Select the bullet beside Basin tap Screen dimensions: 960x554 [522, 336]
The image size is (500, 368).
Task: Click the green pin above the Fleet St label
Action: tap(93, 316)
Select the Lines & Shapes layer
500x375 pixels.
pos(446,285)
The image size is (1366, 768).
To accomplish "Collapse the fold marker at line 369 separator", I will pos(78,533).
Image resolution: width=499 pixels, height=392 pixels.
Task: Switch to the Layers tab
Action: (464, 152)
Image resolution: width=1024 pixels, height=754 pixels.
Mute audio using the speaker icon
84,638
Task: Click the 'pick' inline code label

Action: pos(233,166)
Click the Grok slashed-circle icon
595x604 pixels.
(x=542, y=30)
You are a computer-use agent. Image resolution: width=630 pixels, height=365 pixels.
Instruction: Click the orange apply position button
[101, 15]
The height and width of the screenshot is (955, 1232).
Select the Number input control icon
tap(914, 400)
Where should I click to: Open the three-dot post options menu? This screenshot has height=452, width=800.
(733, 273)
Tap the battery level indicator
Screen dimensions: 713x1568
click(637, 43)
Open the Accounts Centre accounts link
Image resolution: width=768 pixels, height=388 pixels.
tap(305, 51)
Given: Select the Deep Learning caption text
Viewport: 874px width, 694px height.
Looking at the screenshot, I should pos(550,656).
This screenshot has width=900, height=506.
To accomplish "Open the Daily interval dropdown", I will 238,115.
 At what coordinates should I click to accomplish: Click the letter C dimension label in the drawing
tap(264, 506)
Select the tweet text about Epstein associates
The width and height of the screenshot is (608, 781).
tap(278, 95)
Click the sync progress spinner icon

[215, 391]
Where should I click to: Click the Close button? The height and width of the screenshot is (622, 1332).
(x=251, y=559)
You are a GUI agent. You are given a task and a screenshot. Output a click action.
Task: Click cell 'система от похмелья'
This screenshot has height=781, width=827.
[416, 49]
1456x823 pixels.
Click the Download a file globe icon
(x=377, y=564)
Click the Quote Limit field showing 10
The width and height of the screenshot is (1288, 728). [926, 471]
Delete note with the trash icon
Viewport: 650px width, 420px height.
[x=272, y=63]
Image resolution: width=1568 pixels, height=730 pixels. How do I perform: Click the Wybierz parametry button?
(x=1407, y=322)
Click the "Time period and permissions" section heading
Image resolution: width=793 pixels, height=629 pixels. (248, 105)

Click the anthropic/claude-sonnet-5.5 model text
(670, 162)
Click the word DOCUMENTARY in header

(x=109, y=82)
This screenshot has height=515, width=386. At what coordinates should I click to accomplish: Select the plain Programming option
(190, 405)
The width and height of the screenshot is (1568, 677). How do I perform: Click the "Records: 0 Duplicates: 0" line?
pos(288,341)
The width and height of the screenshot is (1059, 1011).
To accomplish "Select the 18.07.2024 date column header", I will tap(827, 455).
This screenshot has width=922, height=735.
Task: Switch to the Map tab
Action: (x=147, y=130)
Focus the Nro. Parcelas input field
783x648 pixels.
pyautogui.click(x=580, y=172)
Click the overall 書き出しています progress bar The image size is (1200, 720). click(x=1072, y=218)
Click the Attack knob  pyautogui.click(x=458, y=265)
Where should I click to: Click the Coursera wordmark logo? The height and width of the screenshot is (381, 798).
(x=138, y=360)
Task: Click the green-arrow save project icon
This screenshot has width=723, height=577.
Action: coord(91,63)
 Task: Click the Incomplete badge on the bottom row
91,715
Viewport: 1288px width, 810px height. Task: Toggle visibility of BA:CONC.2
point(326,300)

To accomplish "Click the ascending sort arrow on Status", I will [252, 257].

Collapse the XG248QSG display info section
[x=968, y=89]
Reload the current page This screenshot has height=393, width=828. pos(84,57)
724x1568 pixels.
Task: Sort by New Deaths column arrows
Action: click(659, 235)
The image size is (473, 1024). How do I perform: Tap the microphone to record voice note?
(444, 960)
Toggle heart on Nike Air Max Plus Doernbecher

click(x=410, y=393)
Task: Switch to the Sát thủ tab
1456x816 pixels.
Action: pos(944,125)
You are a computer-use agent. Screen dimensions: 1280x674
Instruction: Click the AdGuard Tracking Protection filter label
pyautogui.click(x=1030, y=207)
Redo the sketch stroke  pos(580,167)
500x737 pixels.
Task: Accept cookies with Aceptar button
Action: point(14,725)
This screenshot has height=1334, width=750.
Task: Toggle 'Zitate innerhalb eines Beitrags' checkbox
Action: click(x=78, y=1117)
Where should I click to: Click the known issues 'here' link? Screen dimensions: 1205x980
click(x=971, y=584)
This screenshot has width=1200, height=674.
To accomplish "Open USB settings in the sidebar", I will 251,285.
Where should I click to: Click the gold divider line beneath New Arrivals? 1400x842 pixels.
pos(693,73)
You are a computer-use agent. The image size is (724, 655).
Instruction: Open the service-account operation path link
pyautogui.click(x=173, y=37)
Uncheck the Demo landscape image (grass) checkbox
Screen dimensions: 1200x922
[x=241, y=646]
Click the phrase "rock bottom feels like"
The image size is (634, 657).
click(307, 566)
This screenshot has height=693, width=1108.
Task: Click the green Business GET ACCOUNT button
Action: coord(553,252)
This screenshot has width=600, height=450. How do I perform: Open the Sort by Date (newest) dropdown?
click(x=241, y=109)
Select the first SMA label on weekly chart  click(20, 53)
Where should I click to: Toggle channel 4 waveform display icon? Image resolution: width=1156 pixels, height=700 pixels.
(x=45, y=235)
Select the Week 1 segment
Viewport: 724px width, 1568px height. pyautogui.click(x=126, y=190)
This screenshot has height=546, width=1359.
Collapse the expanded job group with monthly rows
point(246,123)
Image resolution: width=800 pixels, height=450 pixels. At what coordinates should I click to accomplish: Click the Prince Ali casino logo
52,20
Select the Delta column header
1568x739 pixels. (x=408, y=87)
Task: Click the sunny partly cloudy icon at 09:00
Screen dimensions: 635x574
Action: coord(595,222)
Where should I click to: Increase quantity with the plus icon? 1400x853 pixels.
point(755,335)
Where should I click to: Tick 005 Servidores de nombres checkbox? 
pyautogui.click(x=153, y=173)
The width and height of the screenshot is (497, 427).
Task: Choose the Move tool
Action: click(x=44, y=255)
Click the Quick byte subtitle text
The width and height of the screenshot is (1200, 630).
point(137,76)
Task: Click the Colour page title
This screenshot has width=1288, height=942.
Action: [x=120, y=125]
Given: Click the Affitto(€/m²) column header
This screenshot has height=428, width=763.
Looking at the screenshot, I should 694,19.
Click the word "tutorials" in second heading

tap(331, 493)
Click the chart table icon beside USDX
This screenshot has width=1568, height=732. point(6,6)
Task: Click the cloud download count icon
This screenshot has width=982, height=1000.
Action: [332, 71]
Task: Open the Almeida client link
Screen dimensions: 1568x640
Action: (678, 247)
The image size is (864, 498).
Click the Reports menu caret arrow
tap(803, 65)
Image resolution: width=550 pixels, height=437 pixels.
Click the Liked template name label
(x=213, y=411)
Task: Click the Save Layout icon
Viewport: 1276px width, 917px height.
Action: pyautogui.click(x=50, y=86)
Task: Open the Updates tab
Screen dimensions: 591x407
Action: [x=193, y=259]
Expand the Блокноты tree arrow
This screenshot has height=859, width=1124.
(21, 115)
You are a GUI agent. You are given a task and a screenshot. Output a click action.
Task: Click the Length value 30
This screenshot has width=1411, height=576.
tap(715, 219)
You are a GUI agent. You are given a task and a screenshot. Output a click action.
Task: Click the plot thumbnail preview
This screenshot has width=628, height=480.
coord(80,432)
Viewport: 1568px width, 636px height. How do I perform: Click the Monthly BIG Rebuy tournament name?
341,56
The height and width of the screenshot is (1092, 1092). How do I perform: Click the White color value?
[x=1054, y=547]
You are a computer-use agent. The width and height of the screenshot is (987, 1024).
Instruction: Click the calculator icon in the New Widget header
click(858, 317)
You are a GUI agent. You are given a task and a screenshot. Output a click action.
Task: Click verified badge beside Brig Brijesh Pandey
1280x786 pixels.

### Task statement
In the material above, transcribe exactly the lines beginning at the one with "Screen dimensions: 1568x640" and ending at the one with "You are a computer-use agent. The width", both included.

### Task output
Screen dimensions: 1568x640
Action: (678, 247)
The image size is (864, 498).
Click the Reports menu caret arrow
tap(803, 65)
Image resolution: width=550 pixels, height=437 pixels.
Click the Liked template name label
(x=213, y=411)
Task: Click the Save Layout icon
Viewport: 1276px width, 917px height.
Action: pyautogui.click(x=50, y=86)
Task: Open the Updates tab
Screen dimensions: 591x407
Action: [x=193, y=259]
Expand the Блокноты tree arrow
This screenshot has height=859, width=1124.
(21, 115)
You are a GUI agent. You are given a task and a screenshot. Output a click action.
Task: Click the Length value 30
This screenshot has width=1411, height=576.
tap(715, 219)
You are a GUI agent. You are given a task and a screenshot. Output a click action.
Task: Click the plot thumbnail preview
This screenshot has width=628, height=480.
coord(80,432)
Viewport: 1568px width, 636px height. How do I perform: Click the Monthly BIG Rebuy tournament name?
341,56
The height and width of the screenshot is (1092, 1092). How do I perform: Click the White color value?
[x=1054, y=547]
You are a computer-use agent. The width and height of the screenshot is (987, 1024).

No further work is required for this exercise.